The daughter of a professional stage singer, Lawrence began her own career when she was only a child of ten, performing in a Christmas pantomime and the London version of Max Reinhardt’s The Miracle (1912), among other early productions. In 1920, she performed a music hall act with singer Walter Williams. She met Noel Coward when they were only teenagers, a lifelong friendship that later resulted in some of her most legendary stage appearances (London Calling! [1923]; Private Lives [1930]; Tonight at 8:30 [1935]). She was only 18 when she was hired by Andre Charlot to be Beatrice Lillie’s understudy. She would later star in several editions of Charlot’s revues herself, which allowed her to become a major figure of Broadway as well as the West End. This led to the Broadway hit, Oh, Kay! (1926) in which she co-starred with Victor Moore, with music by the Gershwins and book by Guy Bolton and P.G. Wodehouse. She sang the show-stopper “Someone to Watch Over Me”, which became a signature song for her. In 1928 she was teamed with Clifton Webb and Walter Catlett for Treasure Girl, also with songs by the Gershwins, and in which she sang “(I’ve Got a) Crush on You”.

------------------------------

▶ Complete the following:
1. In the passage about Lawrence's stage career, whose understudy was she hired to be at age 18?
2. Carry on the passage about Lawrence's stage career, starting after its final sentence.

(Recorded data)
------------------------------

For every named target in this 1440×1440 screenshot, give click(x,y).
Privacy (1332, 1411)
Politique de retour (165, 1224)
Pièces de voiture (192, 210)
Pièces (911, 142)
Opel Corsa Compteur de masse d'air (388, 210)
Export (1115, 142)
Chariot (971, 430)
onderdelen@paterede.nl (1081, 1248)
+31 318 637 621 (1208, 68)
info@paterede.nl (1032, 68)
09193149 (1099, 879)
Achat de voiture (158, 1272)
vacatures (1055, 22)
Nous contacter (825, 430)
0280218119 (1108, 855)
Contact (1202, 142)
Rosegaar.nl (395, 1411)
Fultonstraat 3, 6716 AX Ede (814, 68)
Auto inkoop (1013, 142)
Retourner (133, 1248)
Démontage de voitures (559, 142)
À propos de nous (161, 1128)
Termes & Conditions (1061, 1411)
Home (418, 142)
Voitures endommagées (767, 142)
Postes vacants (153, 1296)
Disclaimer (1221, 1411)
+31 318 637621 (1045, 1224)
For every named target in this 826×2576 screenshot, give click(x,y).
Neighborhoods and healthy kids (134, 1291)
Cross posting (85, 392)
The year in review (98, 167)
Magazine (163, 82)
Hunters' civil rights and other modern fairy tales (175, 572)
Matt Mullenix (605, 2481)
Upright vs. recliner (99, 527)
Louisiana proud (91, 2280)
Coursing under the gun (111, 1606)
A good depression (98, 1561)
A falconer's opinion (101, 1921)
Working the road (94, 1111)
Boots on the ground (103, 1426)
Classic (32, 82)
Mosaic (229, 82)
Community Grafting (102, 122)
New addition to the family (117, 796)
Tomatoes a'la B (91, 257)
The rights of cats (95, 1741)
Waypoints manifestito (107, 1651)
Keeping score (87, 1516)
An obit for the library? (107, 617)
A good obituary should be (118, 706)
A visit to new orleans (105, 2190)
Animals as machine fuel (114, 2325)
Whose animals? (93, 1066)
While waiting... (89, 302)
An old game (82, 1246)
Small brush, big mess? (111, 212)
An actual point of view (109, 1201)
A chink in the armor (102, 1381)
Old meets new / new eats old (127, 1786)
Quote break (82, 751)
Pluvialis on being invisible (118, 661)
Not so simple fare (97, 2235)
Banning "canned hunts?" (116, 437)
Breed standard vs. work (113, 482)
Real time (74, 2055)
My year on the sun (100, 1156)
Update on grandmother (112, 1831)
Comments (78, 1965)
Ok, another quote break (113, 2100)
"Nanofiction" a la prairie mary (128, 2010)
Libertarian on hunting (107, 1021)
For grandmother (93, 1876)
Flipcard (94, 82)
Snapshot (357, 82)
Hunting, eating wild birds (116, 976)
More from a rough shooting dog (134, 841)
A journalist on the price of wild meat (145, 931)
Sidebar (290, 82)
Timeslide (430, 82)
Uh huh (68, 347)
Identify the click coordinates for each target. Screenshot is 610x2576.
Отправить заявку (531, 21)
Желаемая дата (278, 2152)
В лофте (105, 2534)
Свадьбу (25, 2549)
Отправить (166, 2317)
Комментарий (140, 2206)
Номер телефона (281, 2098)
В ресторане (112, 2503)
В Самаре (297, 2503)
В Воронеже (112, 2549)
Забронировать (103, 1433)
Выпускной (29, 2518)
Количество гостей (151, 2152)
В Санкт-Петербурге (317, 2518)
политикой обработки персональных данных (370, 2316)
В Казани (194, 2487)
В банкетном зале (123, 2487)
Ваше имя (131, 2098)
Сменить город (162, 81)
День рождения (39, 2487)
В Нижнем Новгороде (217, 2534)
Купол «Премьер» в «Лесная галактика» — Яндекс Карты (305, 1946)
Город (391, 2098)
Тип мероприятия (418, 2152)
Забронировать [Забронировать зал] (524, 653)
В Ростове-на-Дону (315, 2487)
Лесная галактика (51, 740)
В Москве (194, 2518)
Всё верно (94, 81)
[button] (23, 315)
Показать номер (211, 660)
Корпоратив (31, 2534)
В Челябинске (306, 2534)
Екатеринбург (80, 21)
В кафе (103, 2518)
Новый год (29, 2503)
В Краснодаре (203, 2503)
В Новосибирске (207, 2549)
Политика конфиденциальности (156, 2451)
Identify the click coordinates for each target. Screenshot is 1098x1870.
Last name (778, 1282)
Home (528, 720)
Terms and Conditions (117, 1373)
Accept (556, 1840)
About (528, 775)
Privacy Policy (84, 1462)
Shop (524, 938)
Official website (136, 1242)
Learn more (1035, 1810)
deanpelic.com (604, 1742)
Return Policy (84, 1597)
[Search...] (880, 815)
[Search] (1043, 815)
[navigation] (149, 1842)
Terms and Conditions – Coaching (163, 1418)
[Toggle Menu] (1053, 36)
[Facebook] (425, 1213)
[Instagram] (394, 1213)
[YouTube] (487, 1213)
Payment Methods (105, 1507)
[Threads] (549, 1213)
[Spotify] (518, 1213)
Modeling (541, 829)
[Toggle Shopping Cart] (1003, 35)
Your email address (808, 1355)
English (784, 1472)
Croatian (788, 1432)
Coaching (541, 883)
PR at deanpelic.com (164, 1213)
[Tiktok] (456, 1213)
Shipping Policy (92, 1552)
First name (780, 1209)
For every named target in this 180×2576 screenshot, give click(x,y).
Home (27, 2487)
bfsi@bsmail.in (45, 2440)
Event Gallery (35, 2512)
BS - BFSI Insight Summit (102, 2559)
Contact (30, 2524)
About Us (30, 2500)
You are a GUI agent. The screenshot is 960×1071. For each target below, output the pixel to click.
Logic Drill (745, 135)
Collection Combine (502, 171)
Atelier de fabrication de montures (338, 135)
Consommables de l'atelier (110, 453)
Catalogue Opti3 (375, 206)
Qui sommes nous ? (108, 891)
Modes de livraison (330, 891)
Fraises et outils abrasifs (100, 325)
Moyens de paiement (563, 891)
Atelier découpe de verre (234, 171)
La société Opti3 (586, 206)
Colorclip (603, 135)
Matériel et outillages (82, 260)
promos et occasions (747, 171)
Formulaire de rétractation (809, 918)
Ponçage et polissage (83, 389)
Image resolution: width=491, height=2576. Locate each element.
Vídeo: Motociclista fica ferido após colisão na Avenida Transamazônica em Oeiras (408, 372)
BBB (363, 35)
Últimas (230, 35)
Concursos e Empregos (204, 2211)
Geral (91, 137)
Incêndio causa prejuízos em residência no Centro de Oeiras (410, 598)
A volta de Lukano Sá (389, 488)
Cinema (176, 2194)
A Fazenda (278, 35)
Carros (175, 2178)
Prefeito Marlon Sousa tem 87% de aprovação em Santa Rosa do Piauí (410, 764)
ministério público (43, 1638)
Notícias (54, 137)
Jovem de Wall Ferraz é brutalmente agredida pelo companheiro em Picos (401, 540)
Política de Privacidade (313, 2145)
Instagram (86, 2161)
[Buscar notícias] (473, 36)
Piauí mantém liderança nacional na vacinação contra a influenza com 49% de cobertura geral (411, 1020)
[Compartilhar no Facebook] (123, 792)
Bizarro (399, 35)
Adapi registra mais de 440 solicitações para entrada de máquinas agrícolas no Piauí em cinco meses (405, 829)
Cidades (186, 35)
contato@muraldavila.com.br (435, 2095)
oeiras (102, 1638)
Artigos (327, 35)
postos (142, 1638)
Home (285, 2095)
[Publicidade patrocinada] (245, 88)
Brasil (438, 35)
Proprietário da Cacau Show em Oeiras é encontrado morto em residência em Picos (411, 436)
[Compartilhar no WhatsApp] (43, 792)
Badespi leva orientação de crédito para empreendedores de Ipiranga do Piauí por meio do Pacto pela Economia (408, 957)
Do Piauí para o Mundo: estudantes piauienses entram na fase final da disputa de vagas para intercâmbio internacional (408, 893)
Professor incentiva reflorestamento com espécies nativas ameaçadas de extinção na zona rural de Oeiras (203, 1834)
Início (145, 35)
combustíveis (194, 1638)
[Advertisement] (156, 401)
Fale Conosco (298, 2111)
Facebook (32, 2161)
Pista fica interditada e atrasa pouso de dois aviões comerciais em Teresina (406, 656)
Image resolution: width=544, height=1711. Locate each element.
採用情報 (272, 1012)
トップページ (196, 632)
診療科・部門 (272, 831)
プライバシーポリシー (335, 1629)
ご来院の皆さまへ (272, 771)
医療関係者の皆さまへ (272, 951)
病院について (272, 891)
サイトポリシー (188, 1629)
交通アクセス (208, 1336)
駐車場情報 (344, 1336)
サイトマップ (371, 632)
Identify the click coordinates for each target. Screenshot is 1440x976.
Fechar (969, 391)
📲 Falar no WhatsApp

------------------------------

▶ Exercise responses:
1. Beatrice Lillie's

2.
In 1929, she made the first of her nine films, The Battle of Paris, filmed at Paramount’s Astoria studios, directed by Robert Florey and co-starring Charles Ruggles and Arthur Treacher. Other notable pictures included Rembrandt (1936) with Charles Laughton and Elsa Lanchester; and her heavily panned appearance as Amanda, the mother in Tennessee Williams Glass Menagerie (1950).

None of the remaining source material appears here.